Doping of TiO2 as a tool to optimize the water splitting efficiencies of titania–hematite photoanodes

Abstract

Simple metal oxides such as hematite and titania draw tremendous interest as materials for photoelectrochemical (PEC) water splitting photoelectrodes to produce hydrogen as a clean and sustainable energy carrier. However, the high recombination rates of the photogenerated charges limit their application. Herein, we report on highly efficient and stable composite titania–hematite photoanodes prepared by combining doped TiO₂ nanoparticles with amorphous iron oxide and subsequent annealing.

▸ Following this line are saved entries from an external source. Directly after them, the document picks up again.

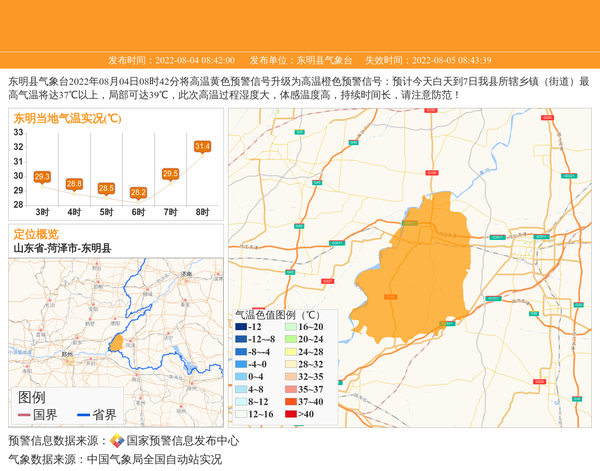Click the 东明当地气温实况 chart title
This screenshot has height=471, width=600.
click(67, 118)
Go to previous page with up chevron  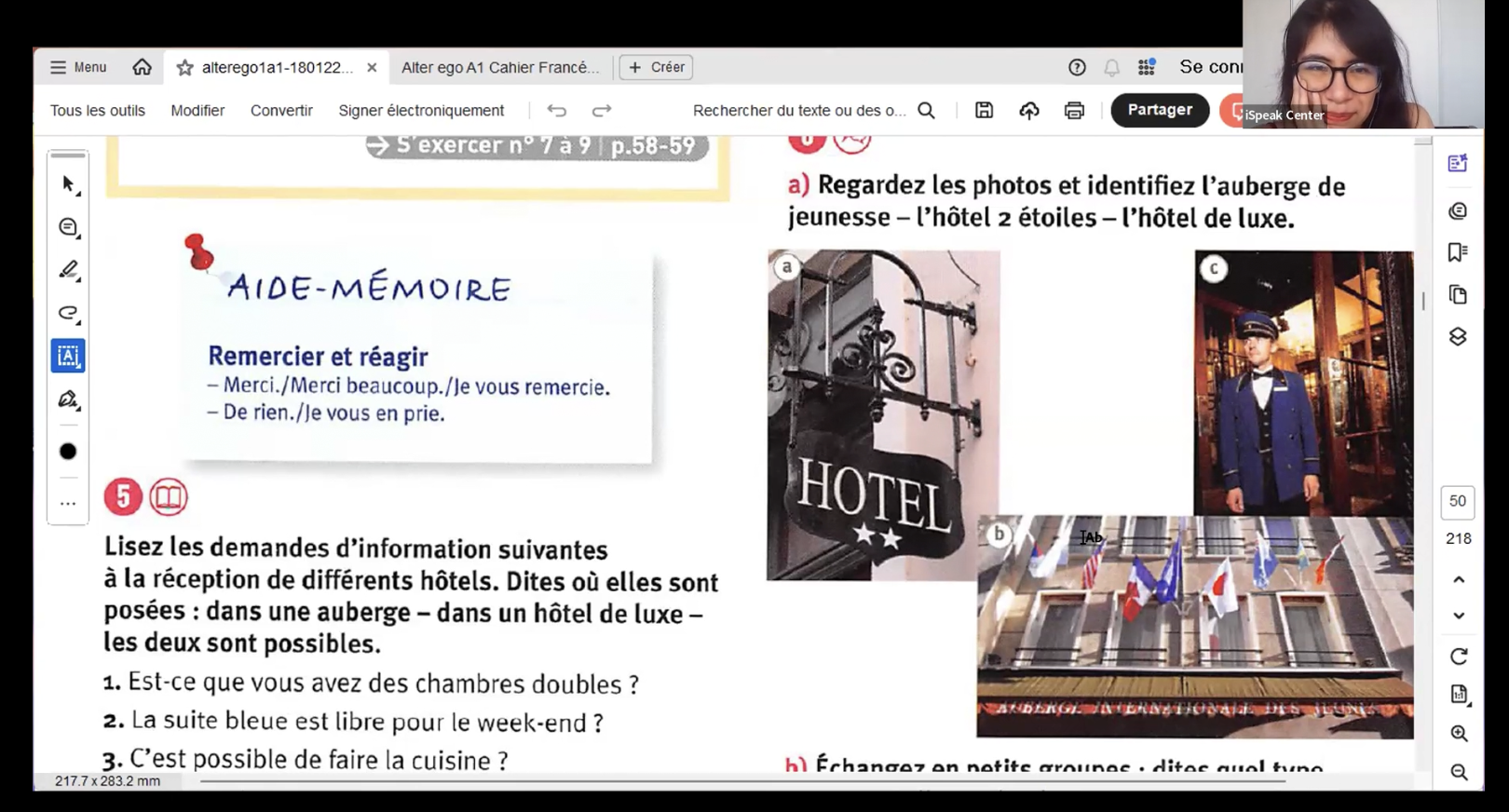pos(1459,579)
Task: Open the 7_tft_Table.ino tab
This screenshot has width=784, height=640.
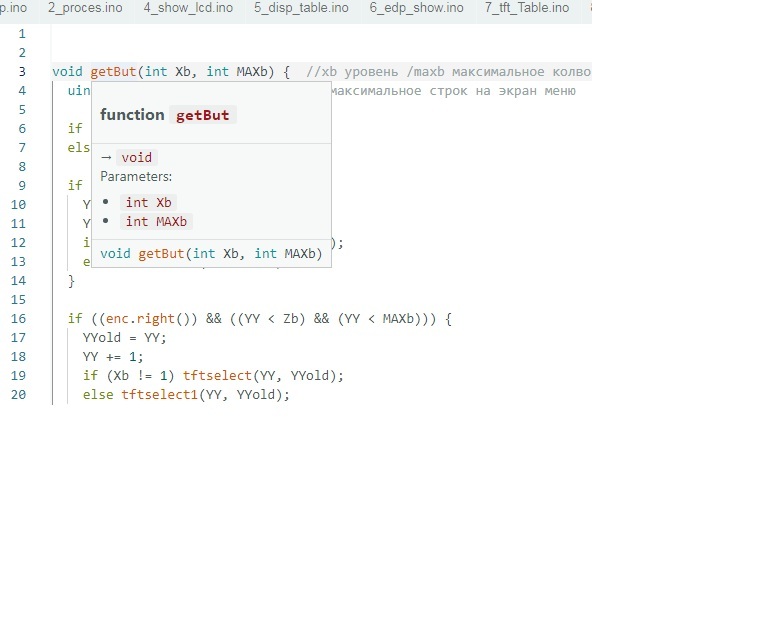Action: tap(527, 8)
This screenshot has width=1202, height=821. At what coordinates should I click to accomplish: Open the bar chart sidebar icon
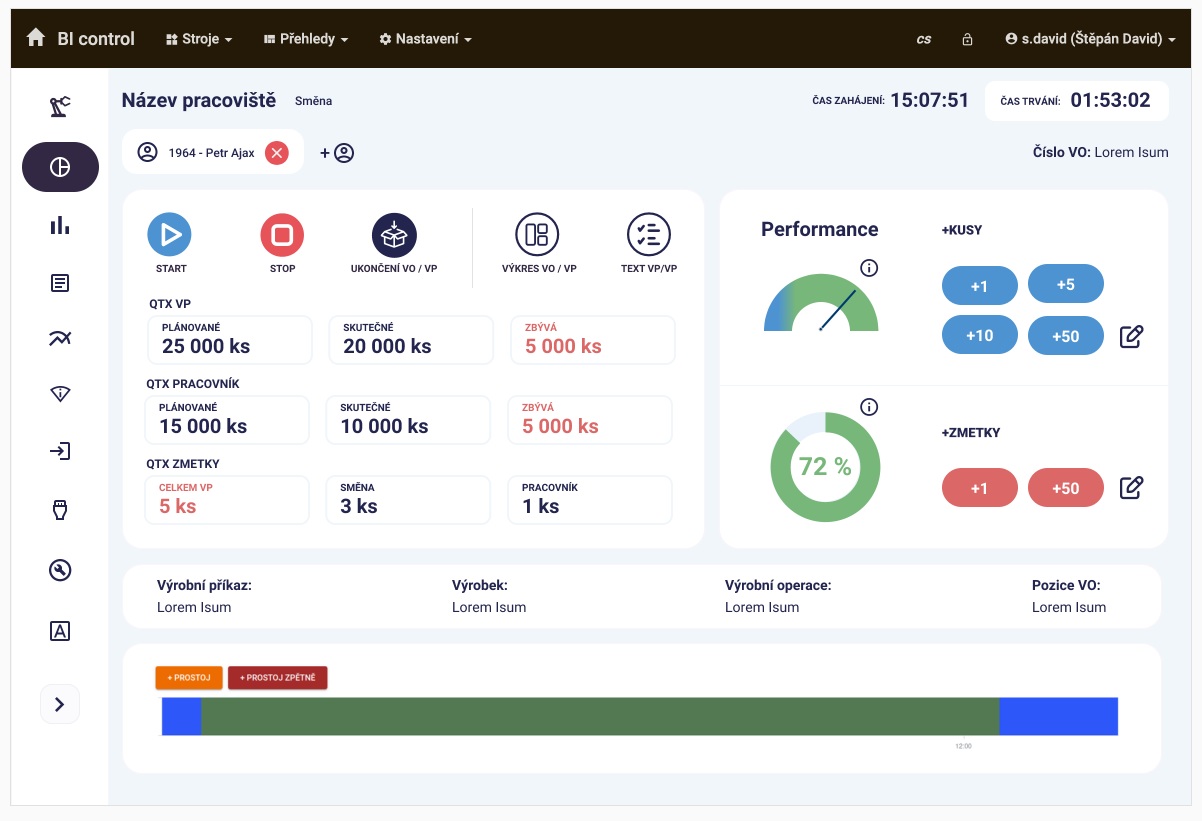60,225
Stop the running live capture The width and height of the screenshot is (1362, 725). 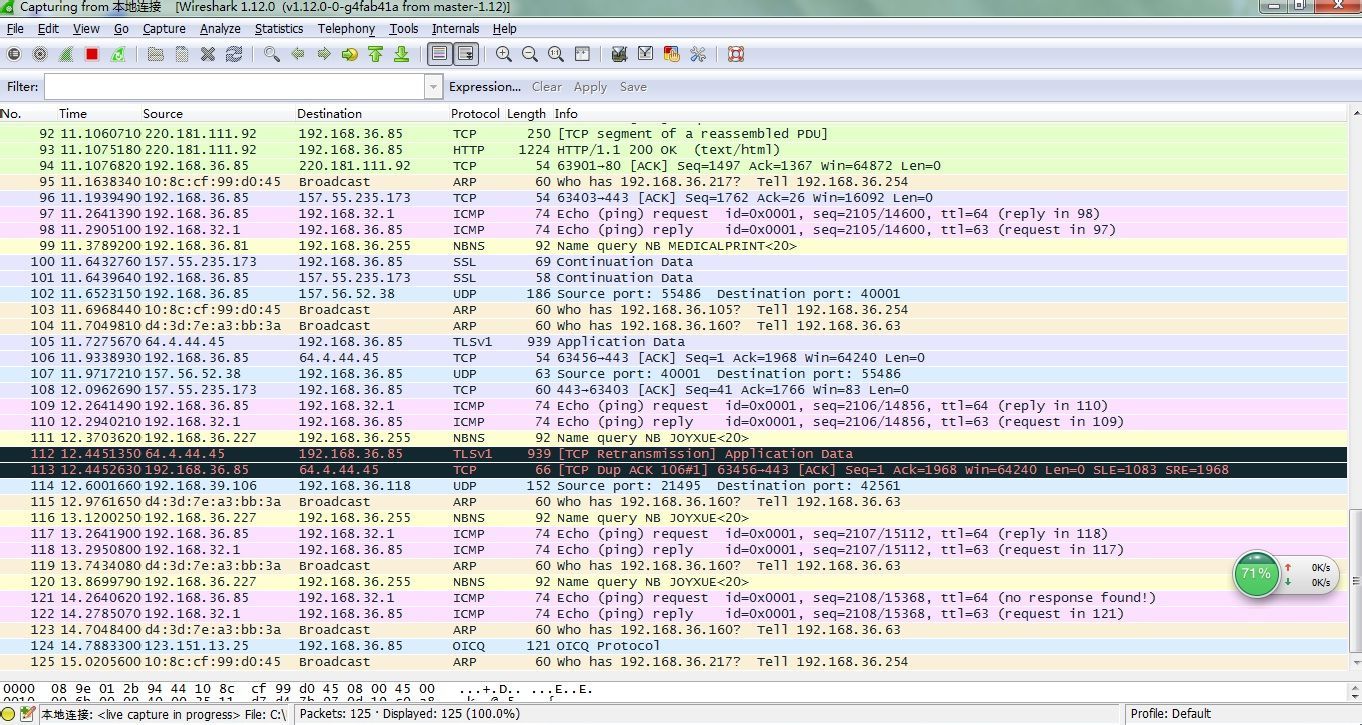92,54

Studying the effect of various TiO₂ doping strategies, by in-depth structural and chemical characterization, carried out through a multiple technique approach, showed that doping of TiO₂ allows subtle tuning of the phase composition, microstructure and surface topography of the photoanodes. When the photoanodes were prepared by combining Ta-doped TiO₂ nanoparticles and amorphous iron oxide nanoparticles and subsequently annealed, remarkable photocurrents of up to 2.2 mA cm⁻² at 1.23 V in 1 M NaOH under 1.5 AM simulated solar illumination were obtained. The high photocurrents, which were traced back to Ta-doping, were elucidated by rutile-hematite heterojunction energetics and the blocking layer formation. In addition to showing promise for a sustainable and cost-effective generation of an energy carrier, the presented strategies can also be expanded to other material combinations opening doors for new modified semiconductors or heterojunction photoanodes.